Monday, 2nd February 2015—The Minister for Arts, Heritage and the Gaeltacht, Heather Humphreys TD, is encouraging young people to become more environmentally aware on World Wetlands Day, a global initiative aimed at raising awareness about the importance of protecting our wetlands. A month-long Global Photo Contest open to 15-24 year olds starts today aimed at encouraging young people to visit their local wetland.

Wetlands are land areas that are saturated or flooded with water either permanently or seasonally, including marshes, ponds, lakes, fens, rivers, floodplains, and swamps. It is estimated that 64% of wetlands have been lost in the last century. Wetlands purify and replenish our water, act as a natural sponge against flooding and drought, and protect our coastlines.

The Convention on Wetlands of International Importance, commonly known as the Ramsar Convention, is a global intergovernmental treaty that provides the framework for national

action and international cooperation for the conservation of wetlands. The theme of this year’s World Wetland Day is ‘Wetlands for our Future’ and aims to encourage teens and young people to have a growing interest in environmental issues and a strong belief in their own ability to make a difference.

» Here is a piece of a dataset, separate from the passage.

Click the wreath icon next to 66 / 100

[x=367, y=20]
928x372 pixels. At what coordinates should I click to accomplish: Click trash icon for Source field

Speaking today Minister Humphreys said:

“Our natural heritage is one of our greatest assets and it should be protected for everyone’s benefit.  The management and preservation of Ireland’s wetlands is a complex issue, which will require continuing engagement from people across Ireland. I am pleased that this year’s World Wetlands Day is placing an emphasis on our youth and is encouraging our young people to think about what they can do to preserve our wetlands.”

The Ramsar Convention is inviting young people to make an online pledge for Wetlands by registering a personal action to help preserve wetlands, such as pledging to clean up a wetland, educate others on their benefits or help conserve water.

Shirley Clerkin, Chair of the Irish Ramsar Wetland Committee, said:

“We must work to secure the future of our wetlands in Ireland, as we cannot achieve a sustainable environment for all without healthy wetlands.  An ecosystem services evaluation for County Monaghan wetlands has found that these wetlands are worth between €500 per year for a small lake site and €135,500 per year for the blanket bog on Sliabh Beagh.  These case study site valuations include flood control, water quality and quantity, recreation, aesthetics, biodiversity and carbon sequestration services. The replacement cost of wetlands is simply enormous.  It makes economic and ecological sense to preserve them.”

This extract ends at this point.